- Prof. Blair Brettmann, Advisor, ChBE/MSE
- Prof. Mary Lynn Realff, MSE
- Prof. Karl Jacob, MSE/ME
- Prof. Donggang Yao, MSE
- Prof. Saad Bhamla, ChBE
Advancing Product Development of Ultrafine Fibers: From Formulation Considerations to Thermoelectric Textiles
Ultrafine fibers are of great interest in new product development in the fiber and textile industry especially for complex, high value-add materials. Due to their unique inherent properties of fine diameter, high surface area to volume ratio, high porosity, and molecular orientation along the fiber length they are highly desired for applications in biomedical fields, filtration, and wearable electronics. Electrospinning is the most common method used for ultrafine fiber production, but it classically has many material limitations such as requiring a high molecular weight linear polymer dissolved in a conductive and volatile solvent at concentrations above the entanglement concentration. These limitations hinder the development of more functional materials. There are significant knowledge gaps in how complex formulations needed for high value-add materials influence spinning solutions and the manufacturing space. This thesis explores methods of circumventing the material limitations for ultrafine fibers in order to advance future product development.
Poor fiber formation is often the result of jet breakup when the elasticity of the polymer solution is insufficient to suppress instabilities. The primary instability driving jet breakup is capillary force driven instabilities, where low elasticity in solutions is insufficient to suppress Rayleigh instabilities. A decrease in capillary force should allow for less elastic solutions to form smooth fibers. This was studied through the effect of surface tension on the electrospinnability with the use of extensional rheology. PVP was tested with methanol, and water, and water with surfactant to directly study the impact of surface tension on electrospinnability. Low surface tension solutions readily formed fibers at lower concentrations than high surface tension solutions, supporting the theory that less elasticity is needed to stabilize the jet from breakup. Through this study I provide a deeper understanding of the connection between solvent characteristics, viscoelasticity, and electrospinnability, which enables the rational preparation for more complex spinning solutions being explored.
Electrospun fibers are typically composed of solely high molecular weight polymers, but including hard particles is also of interest in ultrafine fibers for drug delivery, active filtration, wearable electronics, etc.
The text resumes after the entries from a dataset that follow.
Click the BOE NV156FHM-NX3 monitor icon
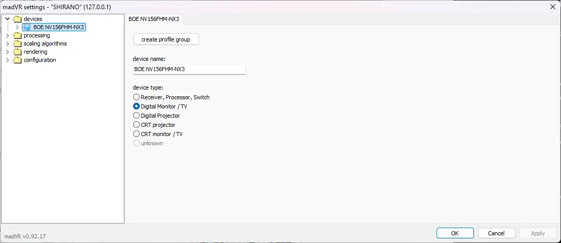This screenshot has width=561, height=243. point(27,27)
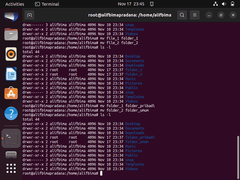Select the Terminal icon in dock
This screenshot has width=240, height=180.
[x=11, y=138]
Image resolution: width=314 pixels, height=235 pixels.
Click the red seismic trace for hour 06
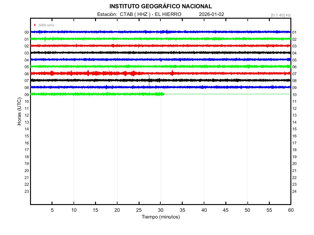[x=92, y=73]
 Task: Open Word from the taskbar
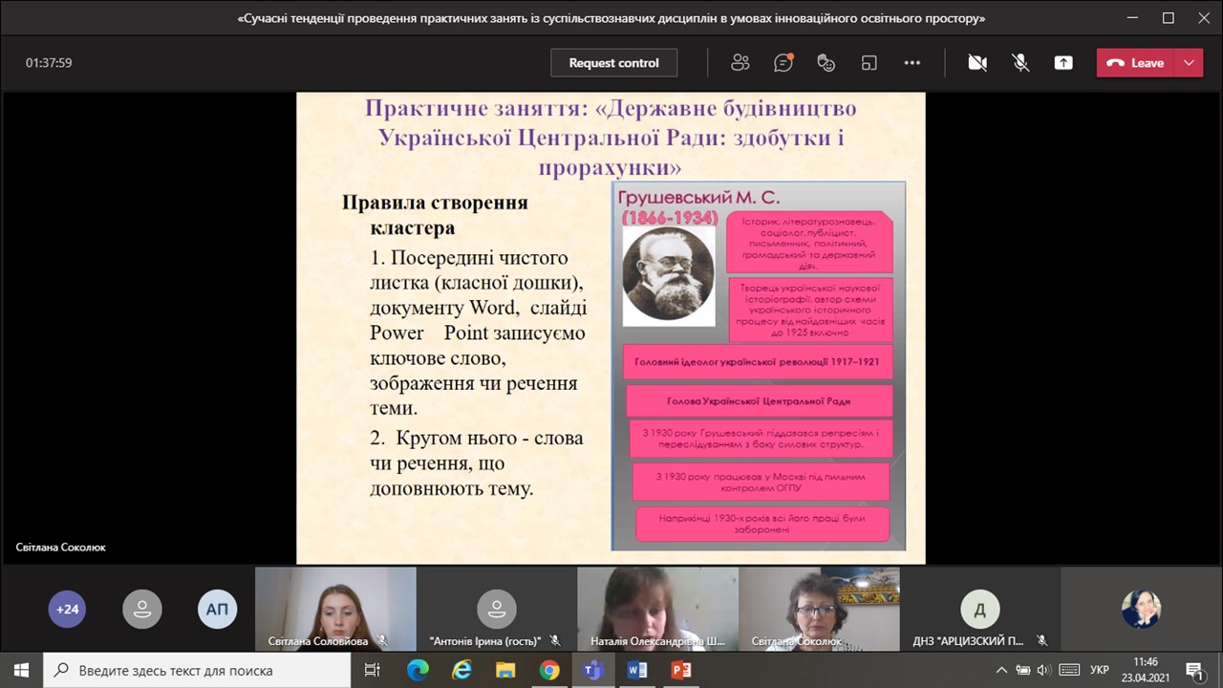pyautogui.click(x=637, y=670)
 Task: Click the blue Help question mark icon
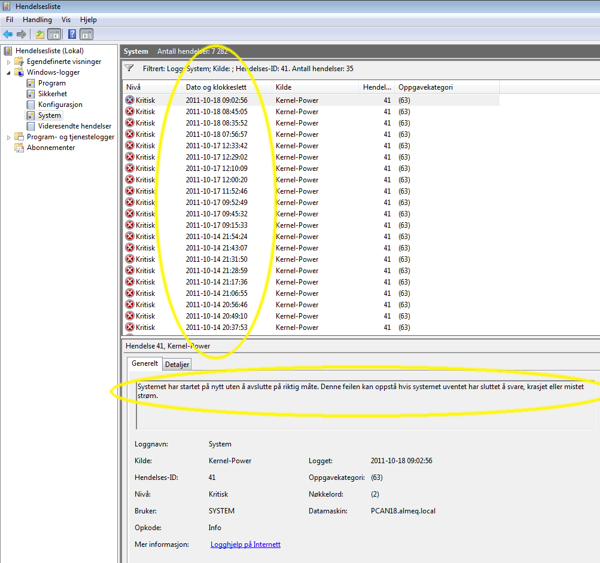72,34
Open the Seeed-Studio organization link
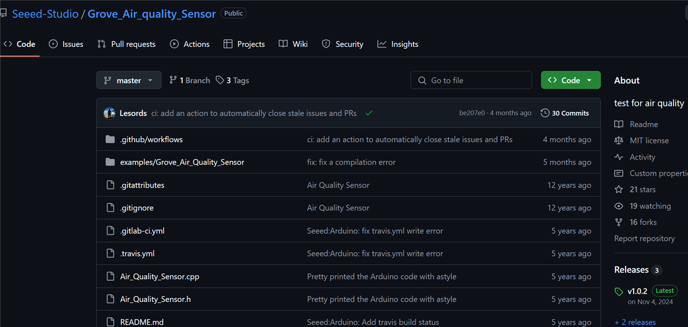 pyautogui.click(x=45, y=14)
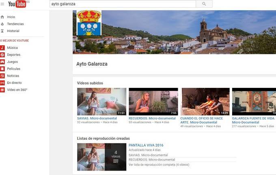Open the hamburger guide menu
Image resolution: width=276 pixels, height=175 pixels.
click(3, 4)
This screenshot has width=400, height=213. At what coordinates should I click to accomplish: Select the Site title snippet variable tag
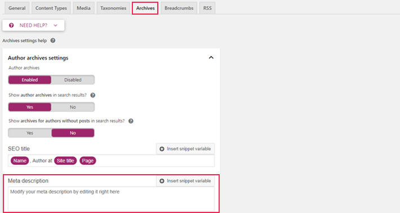[65, 161]
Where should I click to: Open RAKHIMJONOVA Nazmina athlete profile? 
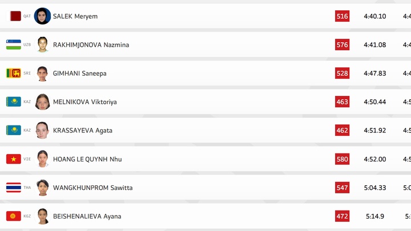pos(91,45)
In this thesis, I show that large particles (10x the fiber diameter) of varying shapes, densities, and chemistries can be incorporated in fibers at loadings exceeding the polymer concertation without disrupting fiber formation. Additionally, the large particles increase the mechanical strength of the fibers in the same manner as fiber reinforced composites. Fiber mats were found not to fracture when particles are included, indicating they are not creating weak points in the fibers. Hence, large functional particles such as active pharmaceutical ingredients can be encapsulated in fibers at high quantities without damaging the fiber integrity.
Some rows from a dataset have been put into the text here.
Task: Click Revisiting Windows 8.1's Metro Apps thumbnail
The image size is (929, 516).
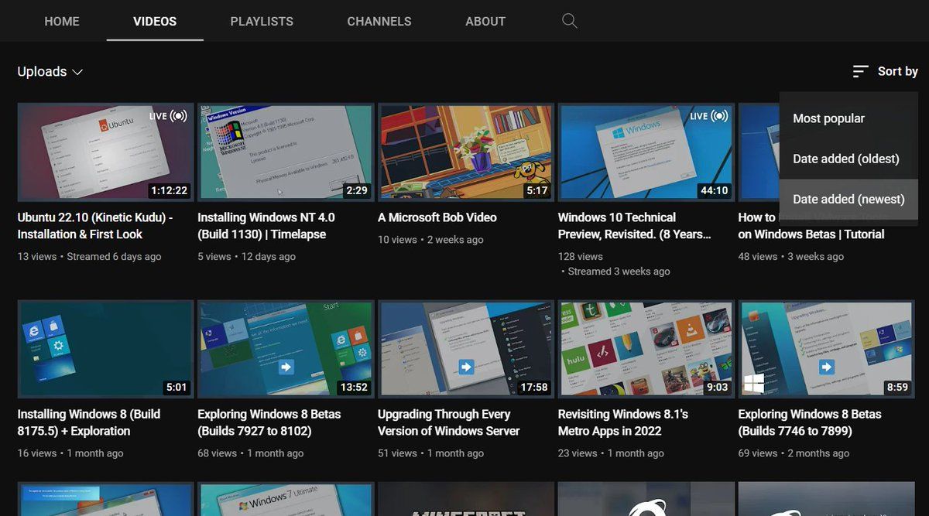Action: pos(646,348)
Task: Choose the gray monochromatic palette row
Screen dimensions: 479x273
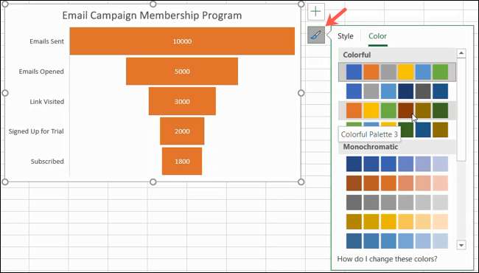Action: [x=397, y=202]
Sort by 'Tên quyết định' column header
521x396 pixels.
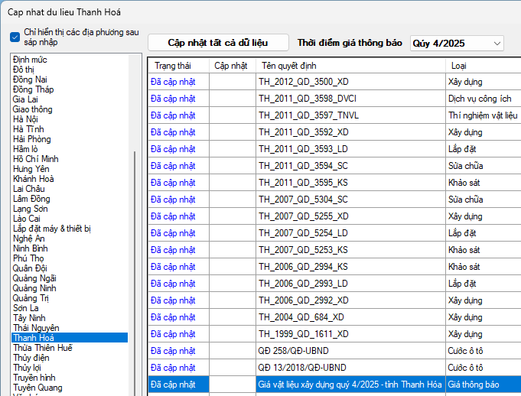click(x=289, y=66)
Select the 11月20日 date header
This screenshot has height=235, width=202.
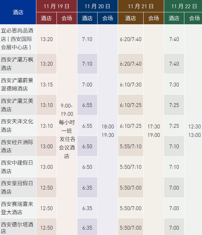97,6
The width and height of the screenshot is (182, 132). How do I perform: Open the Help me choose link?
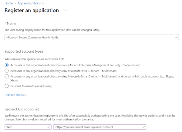[x=15, y=95]
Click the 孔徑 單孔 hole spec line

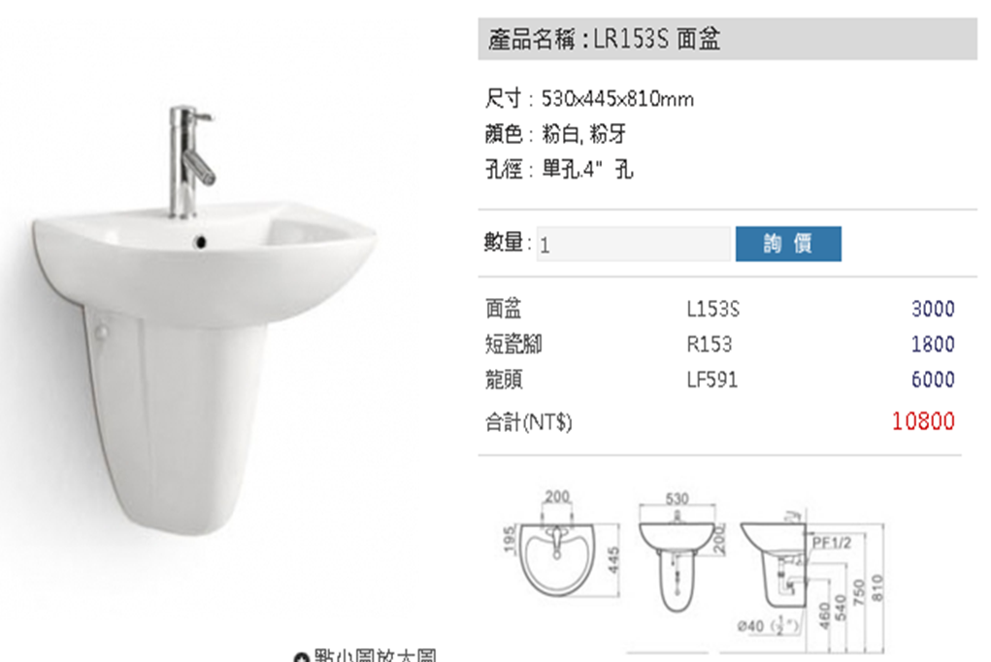(559, 170)
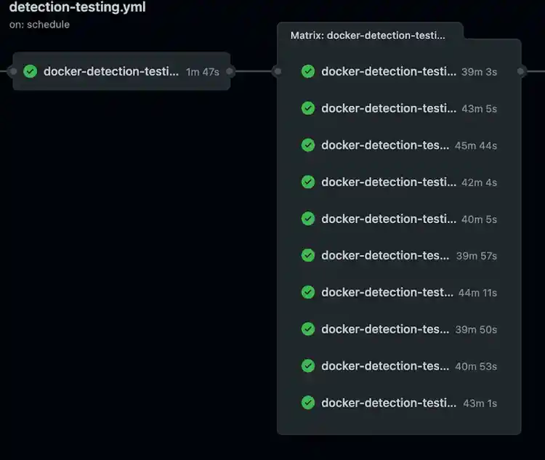Click success check icon of the 40m 53s job
The height and width of the screenshot is (460, 545).
click(x=308, y=366)
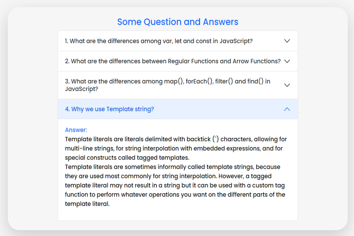
Task: Expand question 2 on Regular and Arrow Functions
Action: coord(173,61)
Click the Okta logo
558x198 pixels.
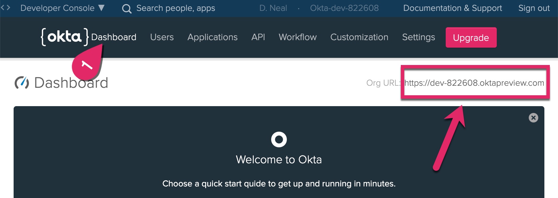(64, 37)

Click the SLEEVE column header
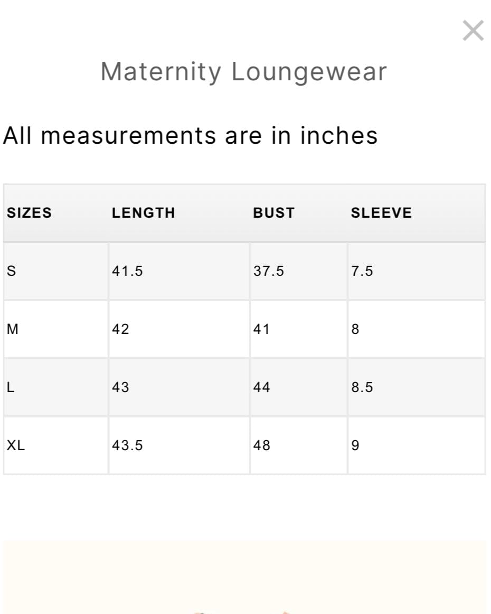[381, 213]
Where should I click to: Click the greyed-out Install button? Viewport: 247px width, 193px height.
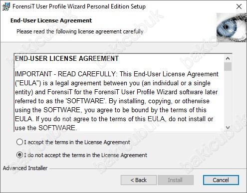point(176,180)
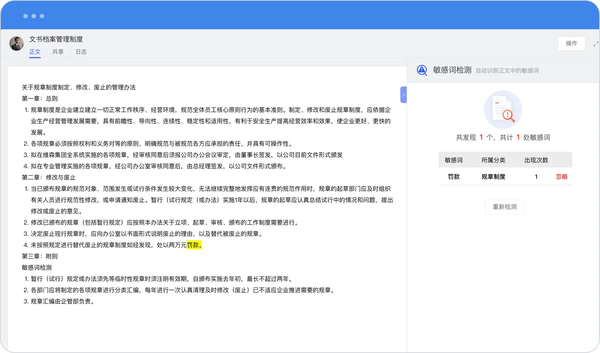Click the first window control dot
Viewport: 600px width, 353px height.
coord(26,16)
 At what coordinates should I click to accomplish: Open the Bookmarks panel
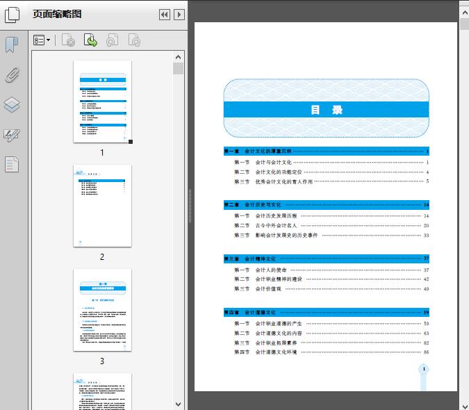pyautogui.click(x=13, y=45)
Conducting polymers are typically low molecular weight or are particle dispersions which fall outside the realm of electrospinnable materials, yet they are of great interest in ultrafine fiber applications. Developing methods of creating conducting ultrafine fibers enables their use in high performing thermoelectric textiles for wearable electronics. Ultrafine fibers with their inherent porosity and high surface area are of ideal use in wearable electronics, as they are breathable and provide a good platform for charge transport. With the knowledge gained in the early work in this thesis, particle electrospinning and surface tension effects on fiber formation, fibers with a high concentration of PEDOT:PSS were created that exhibit thermoelectric properties similar to equivalent thin films while maintaining porosity and flexibility. Additionally ultrafine poly(NiETT) fibers were synthesized for the first time, providing a novel n-type textile with conductivities rivaling other n-type textiles.
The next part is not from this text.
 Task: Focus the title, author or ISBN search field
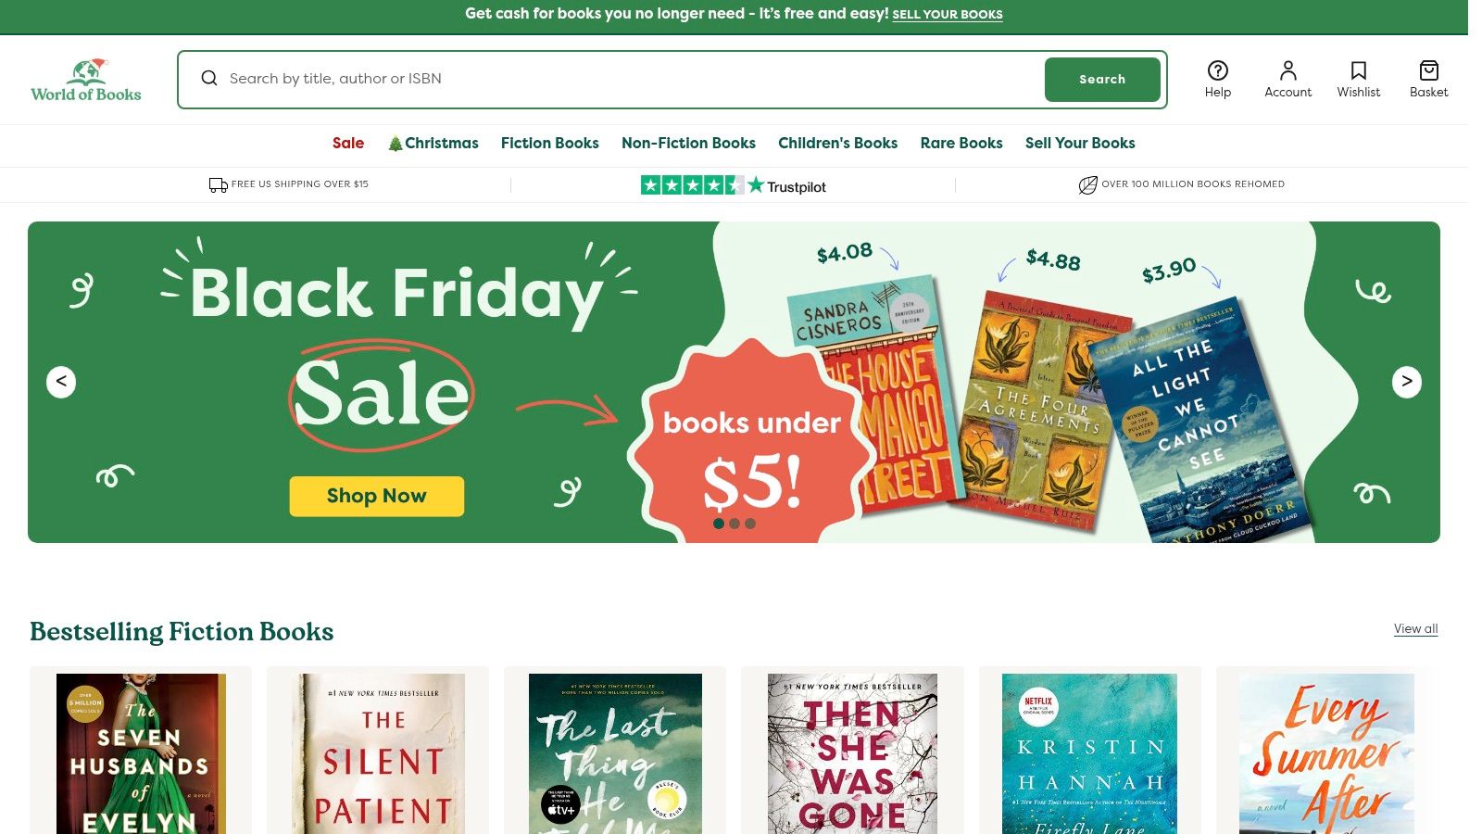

Through the deeper understanding of the connection between solvents, polymers, and additives in formulations to viscoelasticity and electrospinnability contributes to greater knowledge of ultrafine fiber formation. The results of this thesis show how better understanding of fiber formation and proper formulations expand the realm of electrospinnable materials and give insights into future product development of novel and advanced textile based materials.